無投票再選を果たし、支持者から花束を受け取る花塚氏=4日午後5時11分、さくら市北草川2丁目

 市政は引き続き花塚隆志(はなつかたかし)氏に託された。2005年に氏家町と喜連川町が合併後、初の無投票当選。1期目への一定の評価があったとともに、今後4年間の重責と負荷はさらに増していくと解釈できる。

 「種をまく」1期目は、政策の方向性を具体的に示した「進化プラン」を掲げ、課外スクール「さくら未来塾」の開設や待機児童ゼロといった教育・子育てなどに力を入れた。15社の企業誘致なども相まって、対前年比人口増加率が県内1位(2月の県毎月人口推計による)となるなど、追い風も吹いた。
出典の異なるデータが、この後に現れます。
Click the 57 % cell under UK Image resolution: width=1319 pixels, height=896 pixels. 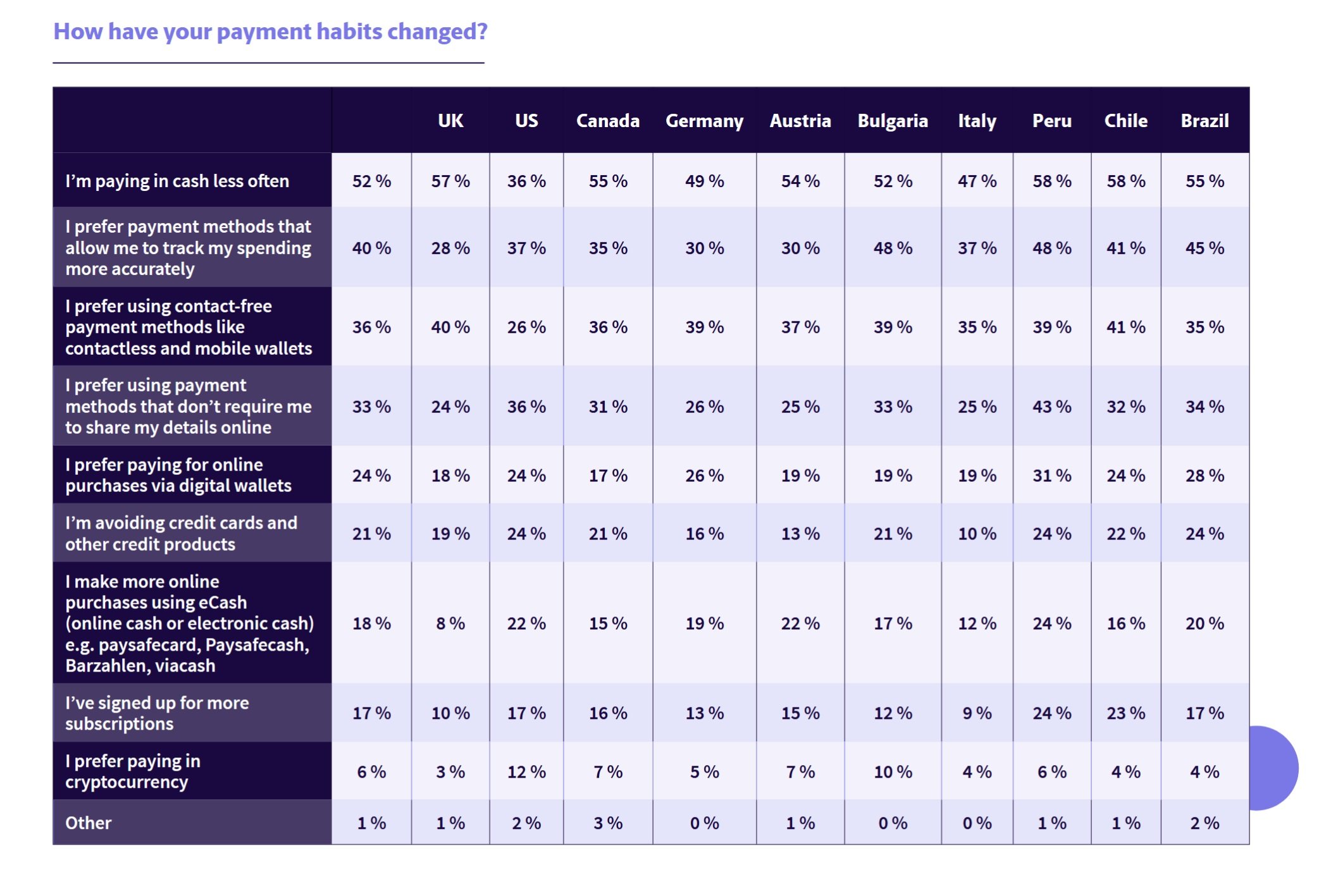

 「成長を迎える」2期目は、進化プランのさらなる“進化”へ向け、「市民に見える形での実績を示したい」と強調する。お丸山公園や早乙女、勝山公園で桜の植樹と周辺整備を進めて癒やしの空間を目指す事業も、その目玉となる。

 一方、市政を取り巻く課題は少なくない。前市長から引き継ぐ給食センター整備はその一つで、運営費を含む15年間の事業総額見込みは約60億円。新型コロナウイルス禍で税収が減る中、公民連携を含めた事業手法の決着を左顧右眄(さこうべん)なく、つけたい。

 コロナ禍での再スタート。難局でのかじ取りは、事務方からの信頼と自身の決断が相乗効果を生むもの、と期待する。